SIDE BY SIDE BY SONDHEIM by Stephen Sondheim and others, directed by Eda Holmes, musical direction by Paul Sportelli, with Dan Chameroy, Mary Ann McDonald, Julain Molnar and Jay Turvey. Presented by CanStage at the Bluma Appel Theatre (27 Front East). Runs to December 18, Monday-Saturday 8 pm, matinees Wednesday 1:30 pm and Saturday 2 pm. $36-$80, some Monday pwyc and rush. 416-368-3110. Rating: NNN Rating: NNN
Canstage's Side By Side By Sondheim is a mosaic whose individual segments draw your attention; the whole, though, is less than the sum of its parts.

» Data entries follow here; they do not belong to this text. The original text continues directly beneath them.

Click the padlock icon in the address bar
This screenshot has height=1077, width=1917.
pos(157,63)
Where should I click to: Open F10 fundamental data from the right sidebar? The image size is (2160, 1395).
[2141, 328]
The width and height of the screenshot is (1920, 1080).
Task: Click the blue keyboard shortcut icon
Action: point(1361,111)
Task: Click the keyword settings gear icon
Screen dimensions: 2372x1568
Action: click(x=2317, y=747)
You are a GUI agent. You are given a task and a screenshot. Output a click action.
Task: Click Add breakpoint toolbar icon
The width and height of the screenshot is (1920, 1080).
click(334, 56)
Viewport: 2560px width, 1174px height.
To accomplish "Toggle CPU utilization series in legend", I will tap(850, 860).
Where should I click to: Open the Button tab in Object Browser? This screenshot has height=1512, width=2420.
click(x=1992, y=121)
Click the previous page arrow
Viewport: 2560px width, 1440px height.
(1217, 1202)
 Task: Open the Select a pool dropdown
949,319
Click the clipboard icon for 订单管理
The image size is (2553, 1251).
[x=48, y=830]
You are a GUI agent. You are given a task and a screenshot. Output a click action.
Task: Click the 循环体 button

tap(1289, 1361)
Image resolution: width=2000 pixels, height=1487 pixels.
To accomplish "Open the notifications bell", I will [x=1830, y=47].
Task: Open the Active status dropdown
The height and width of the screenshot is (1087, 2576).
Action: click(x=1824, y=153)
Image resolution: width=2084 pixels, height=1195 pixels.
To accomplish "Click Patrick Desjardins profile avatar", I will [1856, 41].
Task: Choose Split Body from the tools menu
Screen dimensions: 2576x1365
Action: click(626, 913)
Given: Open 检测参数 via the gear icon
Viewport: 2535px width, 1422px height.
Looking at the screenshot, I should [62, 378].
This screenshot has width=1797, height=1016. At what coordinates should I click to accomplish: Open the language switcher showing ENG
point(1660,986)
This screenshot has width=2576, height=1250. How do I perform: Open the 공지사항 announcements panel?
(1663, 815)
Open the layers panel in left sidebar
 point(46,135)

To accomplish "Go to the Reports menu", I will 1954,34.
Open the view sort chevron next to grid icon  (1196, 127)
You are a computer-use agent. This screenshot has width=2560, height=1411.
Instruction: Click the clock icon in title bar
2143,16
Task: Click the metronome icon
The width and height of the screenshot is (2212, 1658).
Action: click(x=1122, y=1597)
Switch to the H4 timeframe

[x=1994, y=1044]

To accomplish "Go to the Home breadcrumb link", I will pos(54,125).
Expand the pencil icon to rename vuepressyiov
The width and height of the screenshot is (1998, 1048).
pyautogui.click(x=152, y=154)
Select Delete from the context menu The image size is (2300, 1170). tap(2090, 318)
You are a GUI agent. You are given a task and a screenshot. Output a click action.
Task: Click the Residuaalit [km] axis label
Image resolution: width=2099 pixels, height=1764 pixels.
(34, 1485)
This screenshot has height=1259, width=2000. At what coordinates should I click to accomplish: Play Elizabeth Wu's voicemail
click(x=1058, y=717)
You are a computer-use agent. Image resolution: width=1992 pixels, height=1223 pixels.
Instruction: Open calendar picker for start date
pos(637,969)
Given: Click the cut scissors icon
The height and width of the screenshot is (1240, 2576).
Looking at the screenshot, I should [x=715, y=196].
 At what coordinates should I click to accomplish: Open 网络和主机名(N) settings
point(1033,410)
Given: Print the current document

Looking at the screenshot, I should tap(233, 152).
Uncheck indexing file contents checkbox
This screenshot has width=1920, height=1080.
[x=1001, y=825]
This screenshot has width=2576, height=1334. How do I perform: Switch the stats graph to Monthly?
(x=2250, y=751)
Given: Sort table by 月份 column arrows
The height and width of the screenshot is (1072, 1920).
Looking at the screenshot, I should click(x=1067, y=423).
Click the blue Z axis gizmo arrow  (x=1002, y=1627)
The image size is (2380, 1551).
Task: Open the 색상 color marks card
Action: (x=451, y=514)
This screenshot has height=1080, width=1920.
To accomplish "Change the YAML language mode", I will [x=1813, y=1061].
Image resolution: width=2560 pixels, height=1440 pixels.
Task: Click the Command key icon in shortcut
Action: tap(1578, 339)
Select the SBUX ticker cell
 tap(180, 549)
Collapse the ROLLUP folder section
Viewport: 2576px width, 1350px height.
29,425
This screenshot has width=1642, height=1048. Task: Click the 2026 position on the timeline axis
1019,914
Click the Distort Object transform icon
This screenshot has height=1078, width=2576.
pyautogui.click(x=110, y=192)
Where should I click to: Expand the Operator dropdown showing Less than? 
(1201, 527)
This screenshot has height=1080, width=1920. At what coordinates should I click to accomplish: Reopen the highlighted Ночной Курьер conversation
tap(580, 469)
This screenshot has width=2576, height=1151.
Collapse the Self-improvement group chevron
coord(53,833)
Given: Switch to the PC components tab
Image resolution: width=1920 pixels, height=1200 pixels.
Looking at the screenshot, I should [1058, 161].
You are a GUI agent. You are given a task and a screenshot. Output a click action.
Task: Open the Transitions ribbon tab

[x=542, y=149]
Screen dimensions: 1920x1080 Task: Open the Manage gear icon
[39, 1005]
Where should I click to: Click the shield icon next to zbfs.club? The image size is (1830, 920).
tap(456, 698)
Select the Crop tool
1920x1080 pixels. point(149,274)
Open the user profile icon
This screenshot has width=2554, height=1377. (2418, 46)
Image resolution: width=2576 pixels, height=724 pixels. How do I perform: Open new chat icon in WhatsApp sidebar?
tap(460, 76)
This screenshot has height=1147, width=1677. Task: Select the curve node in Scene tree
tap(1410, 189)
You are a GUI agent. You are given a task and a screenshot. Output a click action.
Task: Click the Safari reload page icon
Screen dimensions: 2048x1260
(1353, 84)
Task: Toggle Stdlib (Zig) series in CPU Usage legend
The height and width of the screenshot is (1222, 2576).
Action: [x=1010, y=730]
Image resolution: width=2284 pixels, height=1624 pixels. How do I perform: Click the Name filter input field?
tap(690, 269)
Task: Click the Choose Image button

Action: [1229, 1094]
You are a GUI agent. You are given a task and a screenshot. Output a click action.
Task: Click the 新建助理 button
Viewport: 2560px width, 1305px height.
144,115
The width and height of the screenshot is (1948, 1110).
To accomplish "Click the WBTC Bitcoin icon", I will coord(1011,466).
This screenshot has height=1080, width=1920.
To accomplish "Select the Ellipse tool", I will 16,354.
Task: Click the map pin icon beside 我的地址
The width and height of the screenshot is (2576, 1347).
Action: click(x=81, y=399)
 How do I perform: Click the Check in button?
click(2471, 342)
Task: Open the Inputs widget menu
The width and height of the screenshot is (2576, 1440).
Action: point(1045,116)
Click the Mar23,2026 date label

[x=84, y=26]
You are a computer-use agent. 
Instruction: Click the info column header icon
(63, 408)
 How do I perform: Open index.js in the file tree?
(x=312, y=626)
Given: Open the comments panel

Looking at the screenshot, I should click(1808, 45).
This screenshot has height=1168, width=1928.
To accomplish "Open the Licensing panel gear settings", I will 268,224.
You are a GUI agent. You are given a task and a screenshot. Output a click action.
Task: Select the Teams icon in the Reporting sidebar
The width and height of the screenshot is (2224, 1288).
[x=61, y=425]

The revue pieces together musical and film songs by the great Stephen Sondheim written up to 1976 - before he wrote Sweeney Todd, Sunday In The Park With George, Into The Woods and other award-winning shows. It strings together several dozen numbers, organizing them at times thematically, at times by show.
Most have both music and lyrics by Sondheim, while for a few he contributed words to melodies by Leonard Bernstein, Richard Rodgers, Mary Rodgers and Jule Styne.
The talented quartet of singers, stylishly accompanied by musical director Paul Sportelli and fellow pianist Ryan De Souza , capture what makes Sondheim unique: the clever, catchy lyrics, intricate melodies alternating with simple, heartfelt tunes, an understanding of both the difficulties and joys of connecting with others.
Mary Ann McDonald 's usually given the songs for the knowing, worldly-wise woman, while Julain Molnar is the still-learning innocent. The men, Dan Chameroy and Jay Turvey , cover a range of characters. Turvey does his best work with ballads like I Remember and Being Alive, while McDonald shines in comic works like the double-entendred I Never Do Anything Twice and the ultimately indomitable I'm Still Here. All four perform numbers that stand as little dramatic gems, encapsulating a powerful story and an equally strong emotion or mood.
But director Eda Holmes goes off base in organizing the show. Some songs are fussily staged, while others have needlessly cutesy bits of business. The narration between songs, updated by Morwyn Brebner from Ned Sherrin 's original, can be coy, and there's a heavy-handed quality to its delivery.
The show marks a rare misstep for the talented Holmes and Brebner, superb collaborators whose work I've applauded. Here, their efforts simply fail to gel; it's almost as if they don't trust the material.
Go see the show for the wonderful music, the complex lyrics, the myriad moods that Sondheim paints. It's best, though, to focus on individual moments rather than the bigger picture.